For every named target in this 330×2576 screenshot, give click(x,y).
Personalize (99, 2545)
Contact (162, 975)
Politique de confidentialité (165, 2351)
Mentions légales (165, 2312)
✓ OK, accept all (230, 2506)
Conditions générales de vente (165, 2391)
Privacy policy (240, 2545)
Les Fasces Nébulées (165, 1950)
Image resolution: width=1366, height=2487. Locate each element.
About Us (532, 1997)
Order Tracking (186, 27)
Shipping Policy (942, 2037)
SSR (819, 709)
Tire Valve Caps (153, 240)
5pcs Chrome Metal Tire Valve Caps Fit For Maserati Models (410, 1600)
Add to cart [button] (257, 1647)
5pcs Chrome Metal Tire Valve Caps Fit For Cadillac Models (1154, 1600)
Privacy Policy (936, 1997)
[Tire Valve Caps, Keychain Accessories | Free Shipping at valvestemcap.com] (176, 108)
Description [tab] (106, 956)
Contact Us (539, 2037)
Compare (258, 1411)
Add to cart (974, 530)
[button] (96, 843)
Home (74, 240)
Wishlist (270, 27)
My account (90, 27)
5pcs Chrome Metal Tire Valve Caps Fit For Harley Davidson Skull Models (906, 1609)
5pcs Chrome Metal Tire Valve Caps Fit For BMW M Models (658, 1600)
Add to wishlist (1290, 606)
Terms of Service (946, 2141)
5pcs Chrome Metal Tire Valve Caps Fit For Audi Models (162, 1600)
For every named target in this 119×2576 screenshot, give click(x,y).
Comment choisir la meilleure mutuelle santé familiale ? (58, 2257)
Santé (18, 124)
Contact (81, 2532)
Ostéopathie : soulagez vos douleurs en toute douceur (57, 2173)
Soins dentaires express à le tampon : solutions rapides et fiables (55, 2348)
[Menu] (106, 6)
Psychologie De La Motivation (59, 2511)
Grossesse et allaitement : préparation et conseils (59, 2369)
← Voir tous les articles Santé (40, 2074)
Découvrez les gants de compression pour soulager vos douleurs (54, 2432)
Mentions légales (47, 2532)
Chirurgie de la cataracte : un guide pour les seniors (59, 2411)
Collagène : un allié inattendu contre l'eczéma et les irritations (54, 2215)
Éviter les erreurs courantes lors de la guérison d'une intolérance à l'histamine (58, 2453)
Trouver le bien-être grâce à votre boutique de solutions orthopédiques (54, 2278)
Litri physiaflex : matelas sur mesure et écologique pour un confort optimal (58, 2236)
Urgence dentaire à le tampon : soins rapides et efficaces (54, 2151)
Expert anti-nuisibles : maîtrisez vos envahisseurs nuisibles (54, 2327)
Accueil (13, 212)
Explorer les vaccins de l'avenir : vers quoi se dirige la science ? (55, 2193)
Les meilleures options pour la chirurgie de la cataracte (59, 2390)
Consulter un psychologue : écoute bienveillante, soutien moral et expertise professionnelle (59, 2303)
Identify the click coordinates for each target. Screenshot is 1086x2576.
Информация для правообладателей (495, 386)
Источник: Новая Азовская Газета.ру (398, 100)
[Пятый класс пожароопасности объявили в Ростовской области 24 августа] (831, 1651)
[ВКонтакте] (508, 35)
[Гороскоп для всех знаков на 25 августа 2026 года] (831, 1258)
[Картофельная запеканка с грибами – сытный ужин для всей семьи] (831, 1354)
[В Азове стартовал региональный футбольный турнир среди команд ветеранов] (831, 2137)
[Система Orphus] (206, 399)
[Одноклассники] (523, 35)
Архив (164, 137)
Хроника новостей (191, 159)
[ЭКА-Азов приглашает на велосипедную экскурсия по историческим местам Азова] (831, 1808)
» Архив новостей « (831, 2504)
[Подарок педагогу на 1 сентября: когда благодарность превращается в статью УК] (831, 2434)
◆ ◆ ◆ ◆ ◆ ◆ ◆
Show every line in the entries where the string "pour" occurs.

= Written answer =
Découvrez les gants de compression pour soulager vos douleurs (54, 2432)
Chirurgie de la cataracte : un guide pour les seniors (59, 2411)
Litri physiaflex : matelas sur mesure et écologique pour un confort optimal (58, 2236)
Les meilleures options pour la chirurgie de la cataracte (59, 2390)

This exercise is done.